• [ВЫБРАННЫЙ ОТРЫВОК]
*****

Герой Кантора с гордостью подчеркивает свою роль в становлении идеологии нацизма, напоминая, что газета «Volkischer Beobachter» своим существованием обязана нью-йоркскому магазину «Академическое искусство» (которым владела его семья), и что именно он, финансируя газету, превратил ее из еженедельного листка в боевой орган НСДАП. Он ввел харизматичного выходца из низов общества во влиятельные салоны, подарил ему важные знакомства, он издал «Майн Кампф», потратив много дней на литературную обработку наговоренного Гитлером текста, чтобы «придать ему легкий и одновременно убедительный стиль», он, в конечном счете, способствовал приходу Гитлера к власти.

Кантор использует не только биографию, но даже не меняет имя реально существовавшего лица, создавая своего вымышленного героя.

*****

• [ЧТО СДЕЛАТЬ]
1. Перепишите из отрывка о герое Кантора фрагмент между словами «Герой Кантора с» и «Гитлера к власти.», включая их.
2. Напишите, что следует в отрывке о герое Кантора после его последнего предложения.

• [ИСХОДНЫЕ ЗАПИСИ]
*****

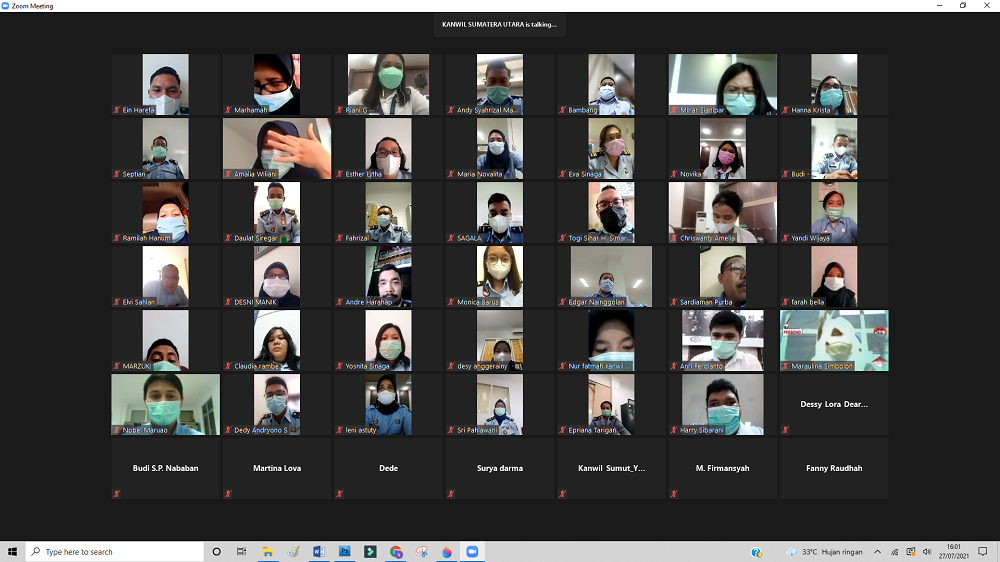Viewport: 1000px width, 562px height.
Task: Launch File Explorer from the taskbar
Action: pyautogui.click(x=268, y=552)
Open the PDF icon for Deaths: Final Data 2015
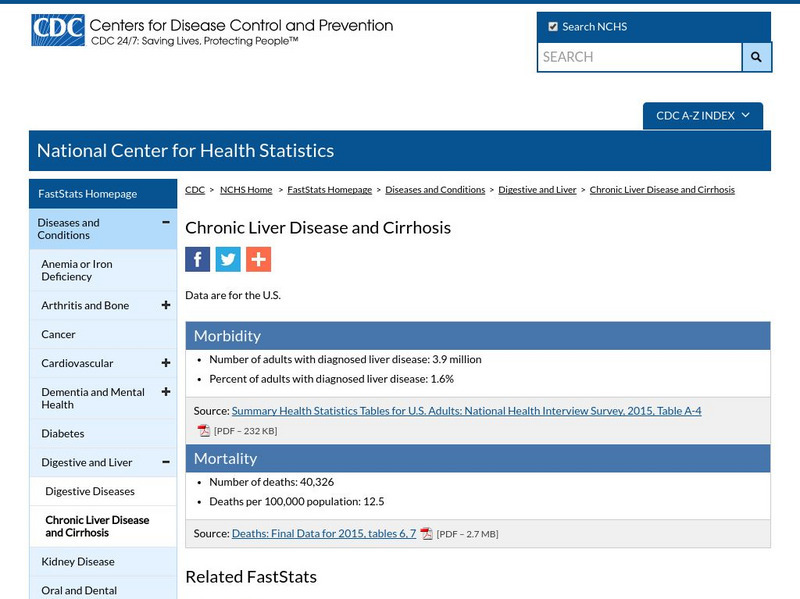The height and width of the screenshot is (599, 800). [x=427, y=533]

*****

• [ОТВЕТЫ К ЗАДАНИЯМ]
1.
Герой Кантора с гордостью подчеркивает свою роль в становлении идеологии нацизма, напоминая, что газета «Volkischer Beobachter» своим существованием обязана нью-йоркскому магазину «Академическое искусство» (которым владела его семья), и что именно он, финансируя газету, превратил ее из еженедельного листка в боевой орган НСДАП. Он ввел харизматичного выходца из низов общества во влиятельные салоны, подарил ему важные знакомства, он издал «Майн Кампф», потратив много дней на литературную обработку наговоренного Гитлером текста, чтобы «придать ему легкий и одновременно убедительный стиль», он, в конечном счете, способствовал приходу Гитлера к власти.

2.
Настоящий Эрнст Ханфштангель (имя часто также транскрибируют как Ханфштенгель, немецкое — Ernst Hanfstaengl ) — полу-немец — полу-англосакс (его мать американка), умер в 1985 в возрасте 88 лет. Родился в Германии, учился в Гарварде, юность провел в США, но в 1921 вернулся в Мюнхен, где вскоре познакомился с Гитлером и сблизился с ним. Но уже в 1937 году пресс-секретарь НСДАП разошелся с другими нацистскими лидерами, в частности с Геббельсом, почувствовал опасность своего физического устранения и бежал в Швейцарию, потом перебрался в Лондон. После начала войны был интернирован как гражданин Германии, но в 1942 году знания нацистского пиарщика оказались востребованы американским правительством: его перевезли в США, где он участвует в составлении досье на видных нацистов, предоставляет сведения о личной жизни Гитлера.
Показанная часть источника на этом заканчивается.